*STATED TASK A*: List every code identifier in the mailing-list message that mixes lowercase and uppercase letters, giving each one once.
*STATED TASK B*: Reproduce part of the mailing-list message word for word, beginning at the words "Simon Peyton Jones" and stopping after the words "else there is.)".

[commit: ghc] master: Make tagForCon non-linear (faf60e8)

Simon Peyton Jones simonpj at microsoft.com
Fri Oct 27 23:30:42 UTC 2017


| I considered that, but I'm shy at changing data types. Especially for
| caching, because sometimes keeping the data in sync can be difficult.

In this case, not so.  Just make a smart contructor for DataTyCon and use it.  There are very few calls to it anyway!

As to the storage cost this is one word per data type.  There aren't that many data types!  (Compared to how many of everything else there is.)

Performance should be better -- no need to count the list repeatedly.

| Let me piggy-back a question for a follow-up diff on this.
| 
| Another bottleneck is in mkDataCon. For each data constructor we do [1]:
| 
|   tag = assoc "mkDataCon" (tyConDataCons rep_tycon `zip` [fIRST_TAG..])
| con
| 
| The easiest way to fix this was to cache the tag allocation (using
| UniqFM) in DataTyCon and SumTyCon.

I don’t like this.  Unlike the family size, the tag-map would be used in just one place, when building the data constructors.  Yes it'd be an extra argument to pass, but it's a local temporary thing, just during data type construction, whereas adding a field in DataTyCon stays forever.

*DATA SEGMENT*:
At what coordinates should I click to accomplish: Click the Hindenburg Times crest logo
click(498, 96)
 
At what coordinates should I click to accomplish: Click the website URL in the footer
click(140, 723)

*FINAL RESULT A*: tagForCon, DataTyCon, mkDataCon, tyConDataCons, fIRST_TAG, SumTyCon, UniqFM

*FINAL RESULT B*:
Simon Peyton Jones simonpj at microsoft.com
Fri Oct 27 23:30:42 UTC 2017


| I considered that, but I'm shy at changing data types. Especially for
| caching, because sometimes keeping the data in sync can be difficult.

In this case, not so.  Just make a smart contructor for DataTyCon and use it.  There are very few calls to it anyway!

As to the storage cost this is one word per data type.  There aren't that many data types!  (Compared to how many of everything else there is.)